American businessman (1861–1927)

Percy Warner (1861-1927) was an American businessman from Nashville, Tennessee. He was active in public utility across the Southern United States.

==Early life==
Percy Warner was born on March 4, 1861. His father, James C. Warner, was the owner of mining interests. He had a brother, Edwin Warner. He grew up at Renraw, a mansion in East Nashville.

==Career==
Warner started his career by working for his father's mining business.

Warner served as the President of the Nashville Railway and Light Company, which controlled the streetcar system in Nashville. He resigned in 1914. He was also active in utility companies in "Memphis, Knoxville, Birmingham, Little Rock, Houston, and New Orleans." Additionally, Warner served on the board of directors of the National Light and Power Company of New York.

Warner served on the board of directors of the Nashville Trust Company. He also served as the Chairman of the Building Committee of the Young Women's Christian Association Building in Downtown Nashville.

Warner served on the Nashville Board of Park Commissioners. He helped save Centennial Park.

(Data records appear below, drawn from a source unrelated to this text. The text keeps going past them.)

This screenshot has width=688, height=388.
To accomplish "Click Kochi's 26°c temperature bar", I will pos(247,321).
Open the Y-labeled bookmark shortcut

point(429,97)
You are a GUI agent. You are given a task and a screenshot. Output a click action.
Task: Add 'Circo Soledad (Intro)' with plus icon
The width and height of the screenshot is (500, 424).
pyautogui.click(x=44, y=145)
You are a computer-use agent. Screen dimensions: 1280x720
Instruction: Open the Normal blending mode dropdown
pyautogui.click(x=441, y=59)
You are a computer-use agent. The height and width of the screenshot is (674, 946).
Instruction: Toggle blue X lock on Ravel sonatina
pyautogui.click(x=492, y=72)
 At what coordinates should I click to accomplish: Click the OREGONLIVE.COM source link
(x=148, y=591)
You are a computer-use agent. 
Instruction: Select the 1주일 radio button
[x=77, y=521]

==Personal life, death and legacy==
Warner married Margaret Lindsley, the daughter of Dr John Berrien Lindsley. They resided at Royal Oaks, a mansion in Nashville. Two of his daughters, Mary and Percie, were the first and second wives of Luke Lea, who served as the Senator from Tennessee from 1911 to 1917.

Warner died on June 18, 1927. The Percy Warner Park in Nashville was named in his honor.